Entries provided Start Marker

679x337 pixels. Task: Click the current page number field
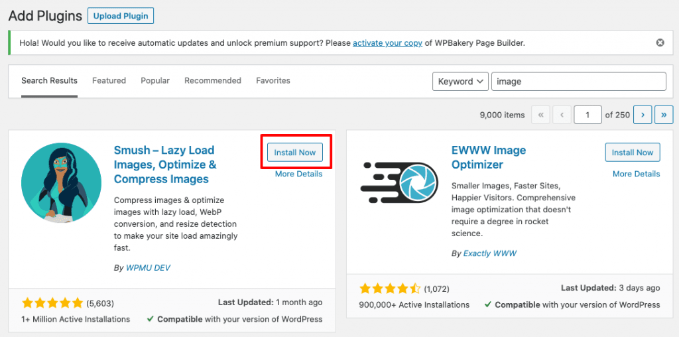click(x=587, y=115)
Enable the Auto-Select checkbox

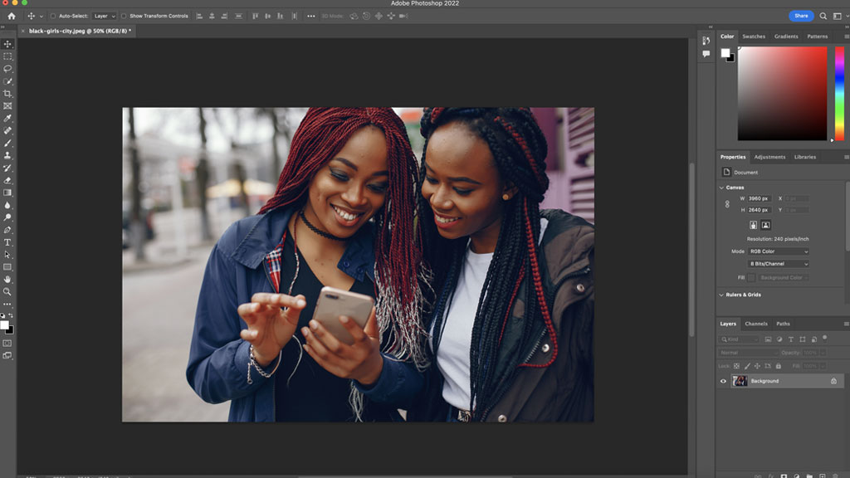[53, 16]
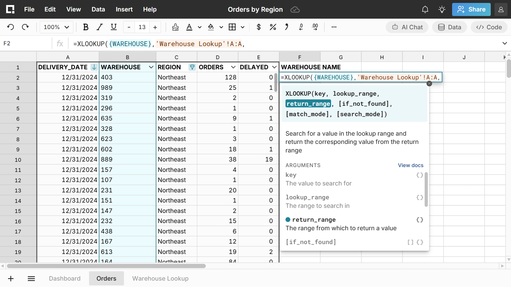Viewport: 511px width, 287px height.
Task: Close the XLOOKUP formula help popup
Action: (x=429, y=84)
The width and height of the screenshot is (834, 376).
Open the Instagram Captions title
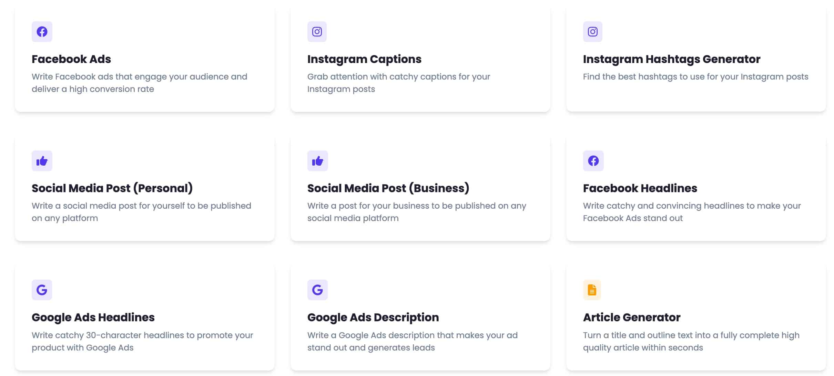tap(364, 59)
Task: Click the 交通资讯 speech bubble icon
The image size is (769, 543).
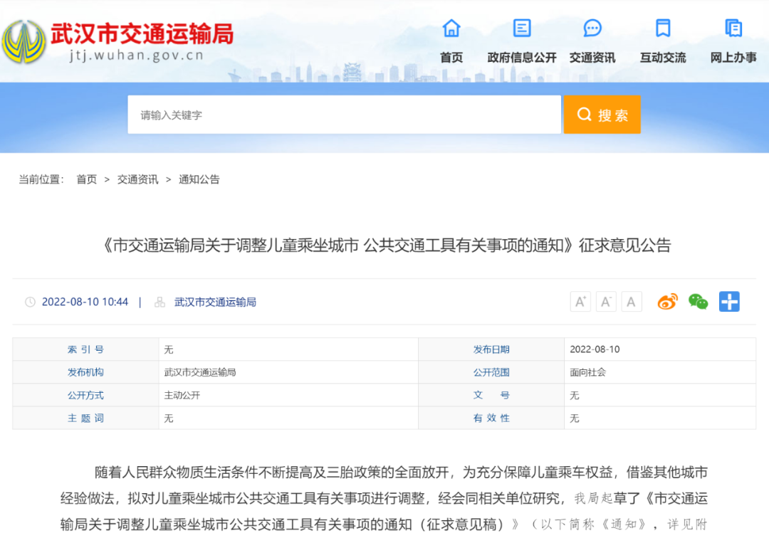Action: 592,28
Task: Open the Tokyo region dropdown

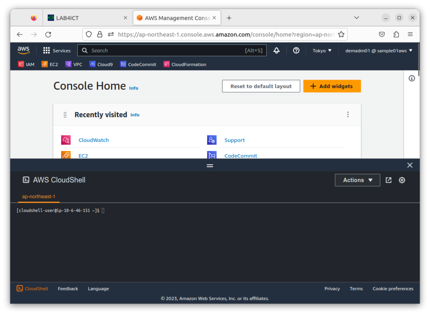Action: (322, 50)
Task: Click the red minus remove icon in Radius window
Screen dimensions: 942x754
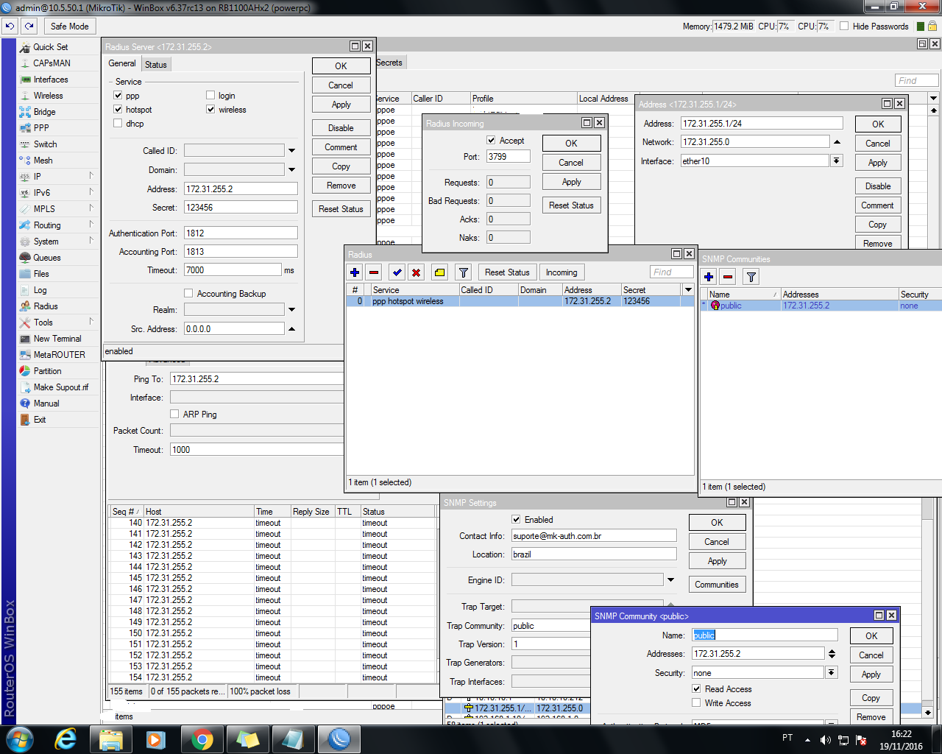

Entries provided End Marker
Entries provided Start Marker

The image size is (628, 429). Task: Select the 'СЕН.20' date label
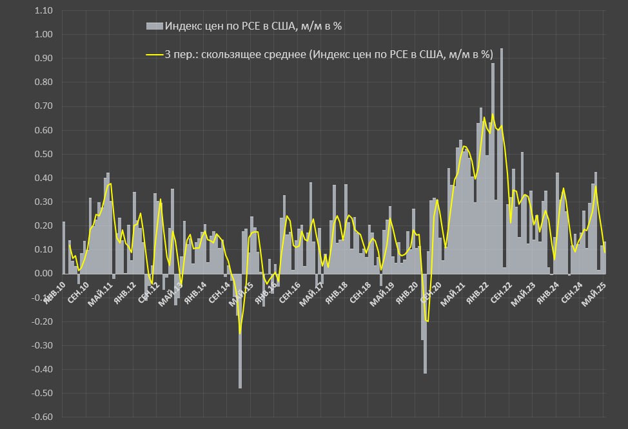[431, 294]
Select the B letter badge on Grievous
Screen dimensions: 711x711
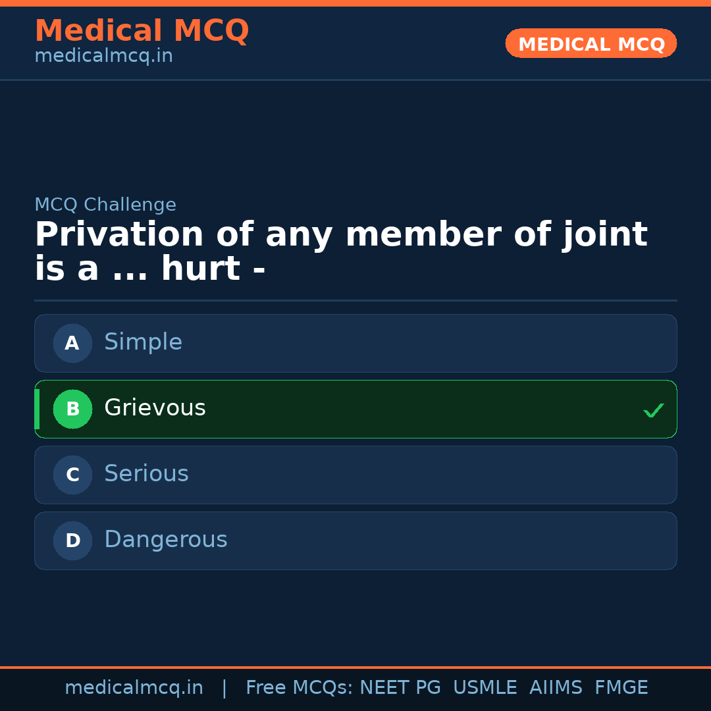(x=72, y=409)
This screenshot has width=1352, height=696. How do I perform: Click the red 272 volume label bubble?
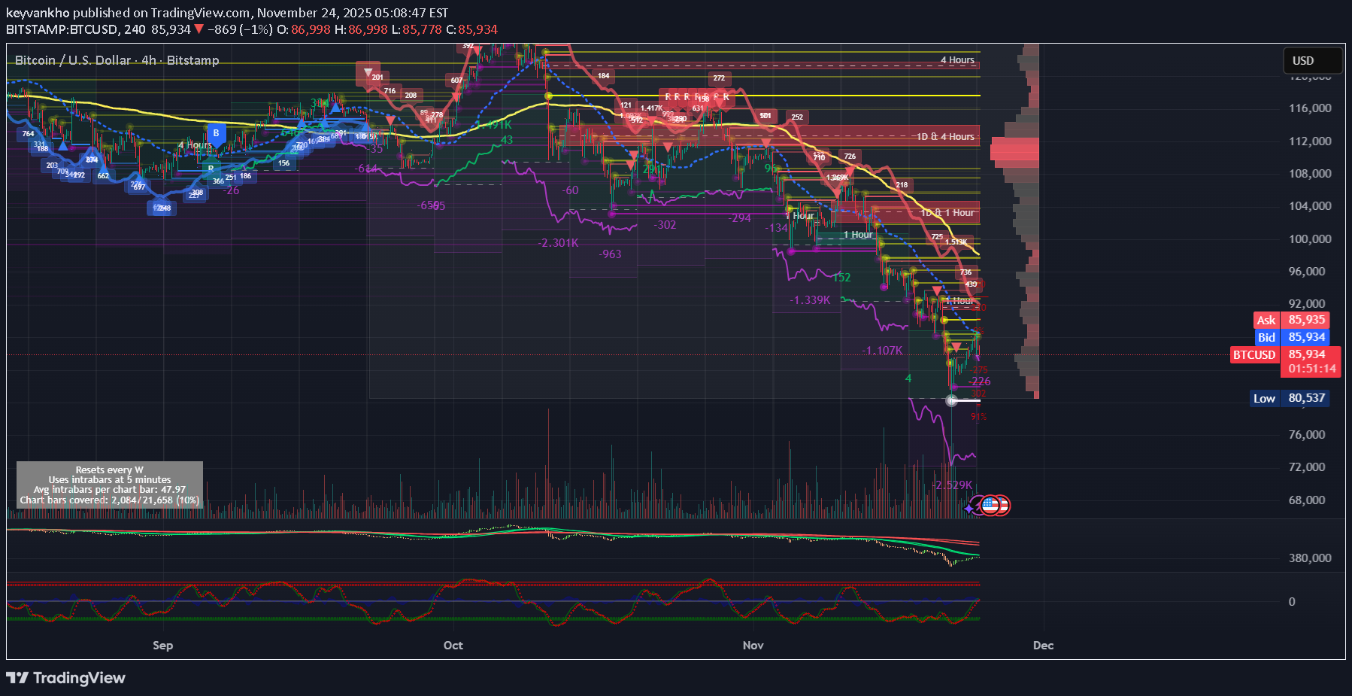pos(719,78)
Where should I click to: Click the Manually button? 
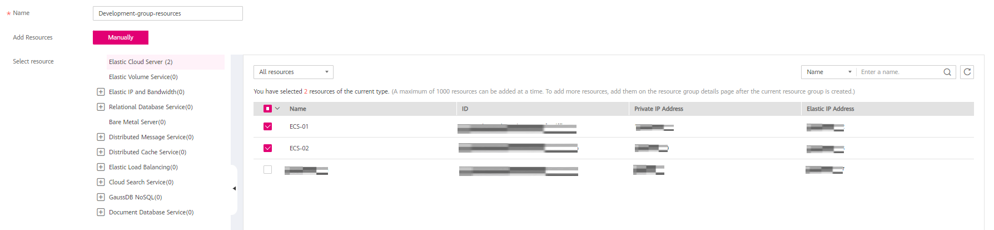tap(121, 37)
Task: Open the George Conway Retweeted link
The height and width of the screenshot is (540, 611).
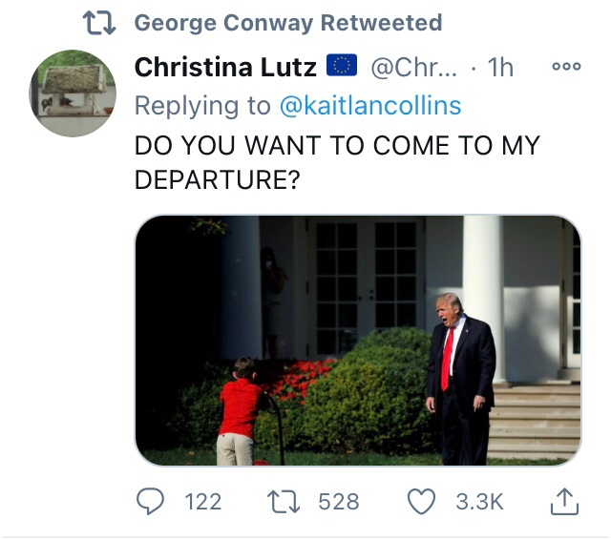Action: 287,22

Entries provided End Marker

Reproduce exactly the lines of the data above that run from the line with "The width and" down to the line with "Screen dimensions: 942x754", both ends included. Pictures do not belong in the copy.

> _Reply_:
The width and height of the screenshot is (834, 376).
Open the Instagram Captions title
tap(364, 59)
Task: Click the 交通资讯 speech bubble icon
The image size is (769, 543).
Action: 592,28
Task: Open the Tokyo region dropdown

Action: (322, 50)
Task: Click the red minus remove icon in Radius window
Screen dimensions: 942x754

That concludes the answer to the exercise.